**WHAT YOU SHOULD DO:** Would you go through the records below and copy each line with the string "questo"?

**DATA EXCERPTS:**
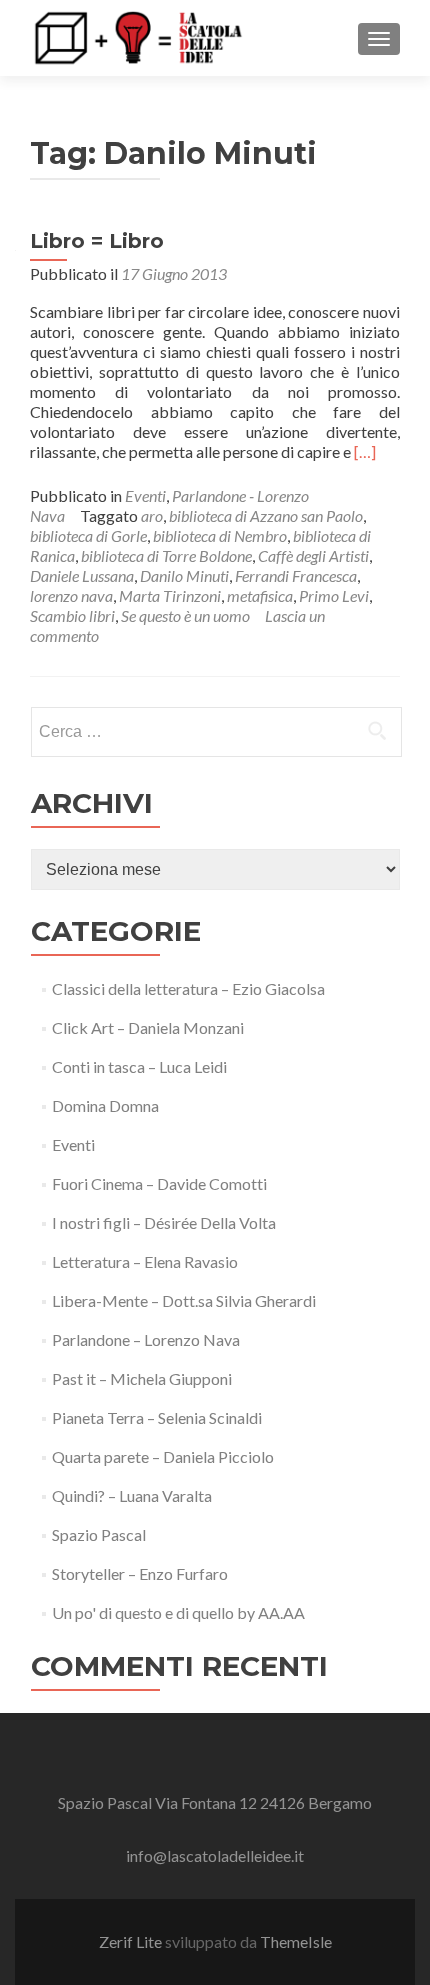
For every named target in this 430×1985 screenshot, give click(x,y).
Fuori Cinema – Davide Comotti (159, 1183)
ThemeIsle (296, 1941)
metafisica (260, 595)
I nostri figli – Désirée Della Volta (164, 1222)
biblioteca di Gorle (88, 535)
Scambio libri (72, 615)
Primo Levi (334, 595)
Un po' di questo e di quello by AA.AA (178, 1612)
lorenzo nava (71, 595)
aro (152, 515)
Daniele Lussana (82, 575)
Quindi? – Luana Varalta (132, 1495)
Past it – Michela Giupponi (142, 1378)
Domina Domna (105, 1105)
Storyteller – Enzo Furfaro (140, 1573)
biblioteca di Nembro (220, 535)
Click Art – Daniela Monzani (148, 1027)
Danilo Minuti (184, 575)
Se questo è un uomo (185, 615)
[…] (365, 451)
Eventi (145, 495)
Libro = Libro (97, 241)
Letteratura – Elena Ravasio (145, 1261)
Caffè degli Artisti (313, 555)
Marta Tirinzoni (170, 595)
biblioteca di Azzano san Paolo (266, 515)
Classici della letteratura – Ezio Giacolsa (188, 988)
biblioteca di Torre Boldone (166, 555)
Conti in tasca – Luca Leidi (139, 1066)
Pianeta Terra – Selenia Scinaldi (157, 1417)
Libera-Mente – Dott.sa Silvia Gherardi (184, 1300)
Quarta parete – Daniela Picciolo (163, 1456)
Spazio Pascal (99, 1534)
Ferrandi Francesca (296, 575)
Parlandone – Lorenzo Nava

**SOLUTION TO THIS EXERCISE:**
Un po' di questo e di quello by AA.AA (178, 1612)
Se questo è un uomo (185, 615)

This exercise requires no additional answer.